**What to produce:**
Write out once more the lines running from the top of the entries below to the line with "Given: Click the 疑难解答 wrench icon", both ends included.

(Data shown)

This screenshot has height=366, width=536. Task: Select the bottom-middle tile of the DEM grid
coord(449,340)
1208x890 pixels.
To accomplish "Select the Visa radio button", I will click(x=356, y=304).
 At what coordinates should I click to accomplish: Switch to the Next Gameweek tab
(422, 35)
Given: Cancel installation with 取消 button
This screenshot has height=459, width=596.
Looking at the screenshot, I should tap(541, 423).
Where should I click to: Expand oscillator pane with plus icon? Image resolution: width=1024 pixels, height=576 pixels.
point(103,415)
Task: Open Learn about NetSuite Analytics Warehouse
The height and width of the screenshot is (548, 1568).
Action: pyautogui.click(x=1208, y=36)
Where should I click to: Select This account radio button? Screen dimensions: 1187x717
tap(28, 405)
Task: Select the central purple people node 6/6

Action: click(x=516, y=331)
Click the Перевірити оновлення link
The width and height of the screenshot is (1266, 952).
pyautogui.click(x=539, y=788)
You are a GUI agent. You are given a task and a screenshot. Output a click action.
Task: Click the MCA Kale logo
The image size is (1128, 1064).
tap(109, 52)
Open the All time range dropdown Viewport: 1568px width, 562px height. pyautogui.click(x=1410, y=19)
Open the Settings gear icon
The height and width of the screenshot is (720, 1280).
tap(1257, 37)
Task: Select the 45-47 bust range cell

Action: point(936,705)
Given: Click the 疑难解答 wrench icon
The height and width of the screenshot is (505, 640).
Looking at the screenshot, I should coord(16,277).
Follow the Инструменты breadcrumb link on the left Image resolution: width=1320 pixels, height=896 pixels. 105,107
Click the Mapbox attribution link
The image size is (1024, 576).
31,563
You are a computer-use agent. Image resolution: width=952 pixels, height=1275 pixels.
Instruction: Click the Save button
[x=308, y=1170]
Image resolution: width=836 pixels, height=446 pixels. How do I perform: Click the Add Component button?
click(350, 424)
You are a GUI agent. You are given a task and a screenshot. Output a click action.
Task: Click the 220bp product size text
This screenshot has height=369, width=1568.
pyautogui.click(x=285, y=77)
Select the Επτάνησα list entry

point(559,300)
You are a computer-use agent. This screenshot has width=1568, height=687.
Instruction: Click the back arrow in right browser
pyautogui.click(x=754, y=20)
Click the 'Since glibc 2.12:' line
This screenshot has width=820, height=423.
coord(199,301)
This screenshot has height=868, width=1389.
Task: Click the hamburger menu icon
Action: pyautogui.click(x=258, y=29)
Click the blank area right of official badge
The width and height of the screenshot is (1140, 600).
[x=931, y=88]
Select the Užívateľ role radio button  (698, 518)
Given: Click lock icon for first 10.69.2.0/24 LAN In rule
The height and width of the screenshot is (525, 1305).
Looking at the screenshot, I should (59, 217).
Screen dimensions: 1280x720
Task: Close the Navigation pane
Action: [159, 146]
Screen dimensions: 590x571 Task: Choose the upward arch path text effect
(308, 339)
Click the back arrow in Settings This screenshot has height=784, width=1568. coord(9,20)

(End Data shown)

**Solved exercise:**
This screenshot has height=366, width=536. Task: Select the bottom-middle tile of the DEM grid
coord(449,340)
1208x890 pixels.
To accomplish "Select the Visa radio button", I will click(x=356, y=304).
 At what coordinates should I click to accomplish: Switch to the Next Gameweek tab
(422, 35)
Given: Cancel installation with 取消 button
This screenshot has height=459, width=596.
Looking at the screenshot, I should tap(541, 423).
Where should I click to: Expand oscillator pane with plus icon? Image resolution: width=1024 pixels, height=576 pixels.
point(103,415)
Task: Open Learn about NetSuite Analytics Warehouse
The height and width of the screenshot is (548, 1568).
Action: pyautogui.click(x=1208, y=36)
Where should I click to: Select This account radio button? Screen dimensions: 1187x717
tap(28, 405)
Task: Select the central purple people node 6/6

Action: click(x=516, y=331)
Click the Перевірити оновлення link
The width and height of the screenshot is (1266, 952).
pyautogui.click(x=539, y=788)
You are a GUI agent. You are given a task and a screenshot. Output a click action.
Task: Click the MCA Kale logo
The image size is (1128, 1064).
tap(109, 52)
Open the All time range dropdown Viewport: 1568px width, 562px height. pyautogui.click(x=1410, y=19)
Open the Settings gear icon
The height and width of the screenshot is (720, 1280).
tap(1257, 37)
Task: Select the 45-47 bust range cell

Action: point(936,705)
Given: Click the 疑难解答 wrench icon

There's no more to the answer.